AI-DRIVEN PREDICTIVE MODELLING OF BIOMASS THERMAL DEGRADATION USING THERMOGRAVIMETRIC ANALYSIS DATA AND ADVANCED MACHINE LEARNING

Abstract

The paper presents a new AI-powered model that predicts biomass thermal degradation with unprecedented accuracy of R² = 0.978 with sparse thermogravimetric analysis (TGA) data, and is 6% R² higher and the RMSE is 0.42% lower than the best kernel-based models. Bayesian-optimised CatBoost ensemble models separate TG/DTG profiles, the evolution of activation energies (180-265 kJ/mol) (RMSE = 4.2 kJ/mol), and multi-stage pyrolysis kinetics using single-scan TEMP-WT LOSS triplets (without the need to use parallel heating rates) and quantify the mass transfer limitations that are important in the design of chemical reactors. SHAP interpretability indicates that the dominance of DTG gradients (28.4% importance) and temperature polynomials (15.3%) are the most important predictors, connecting machine learning with chemical reaction engineering because they can capture the physics of devolatilization rates, secondary cracking and char stabilization, which are not modelled in traditional distributed activation energy models (DAEM).
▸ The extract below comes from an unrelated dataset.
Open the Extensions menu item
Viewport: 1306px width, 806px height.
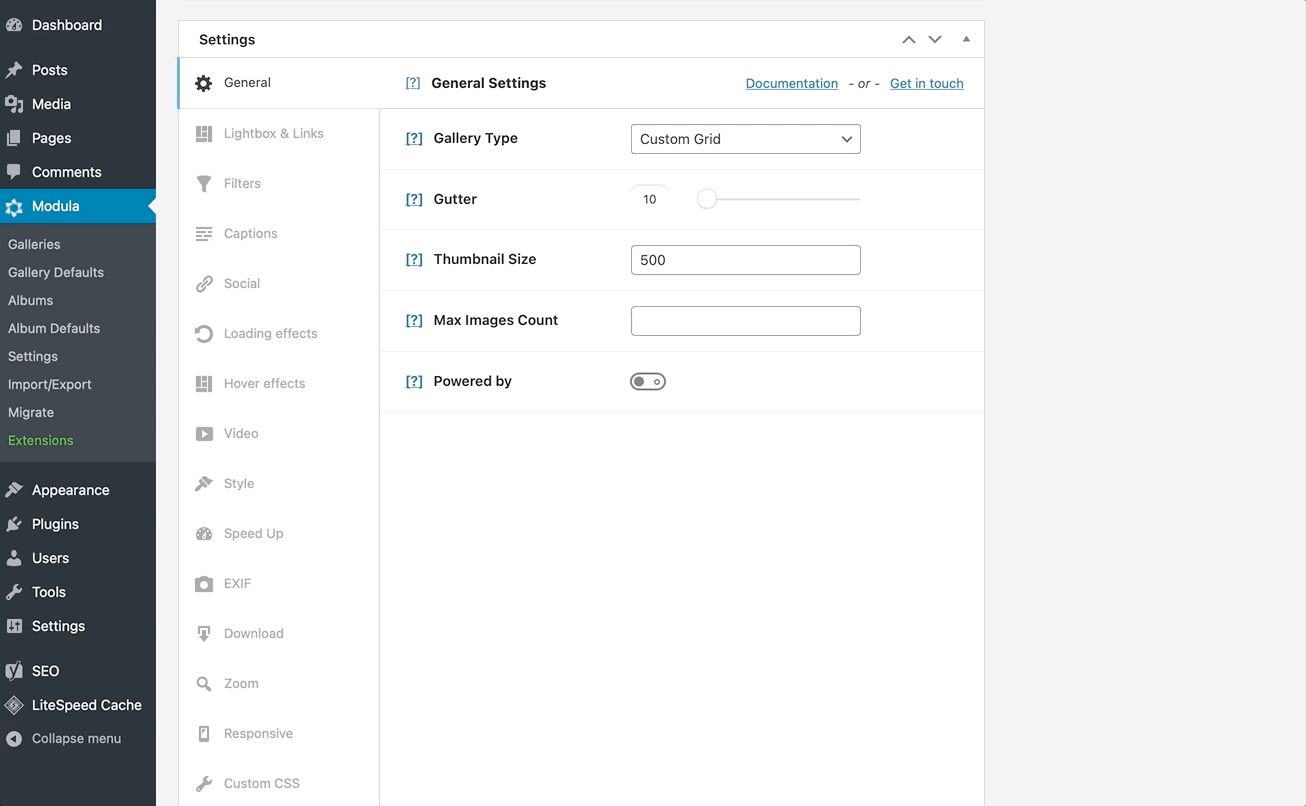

The framework outperforms XGBoost (R² = 0.954), SVR (R² = 0.923), Random Forest (R² = 0.941) and ANN (R² = 0.917), making empirical thermochemical analysis predictive process systems engineering instead of 70x faster. Stage-specific fidelity is justified by Graphs; overfitting-free convergence is established hierarchy of causal features used to design the best experiments is justified by results. Industrial impacts are 1.2% bio-oil yield variability compared to 5-10% of conventional kinetics, indicating 100K+/yr revenue per 10 ton/hr post due to accurate residence time optimization. Precision modelling of thermochemical processing converting lignocellulosic waste to optimized hydrogen/ bio-oil/carbon product slats is democratized by the open-source pipeline to the agricultural economies, which in turn reduces exergy waste in a commercial biorefinery.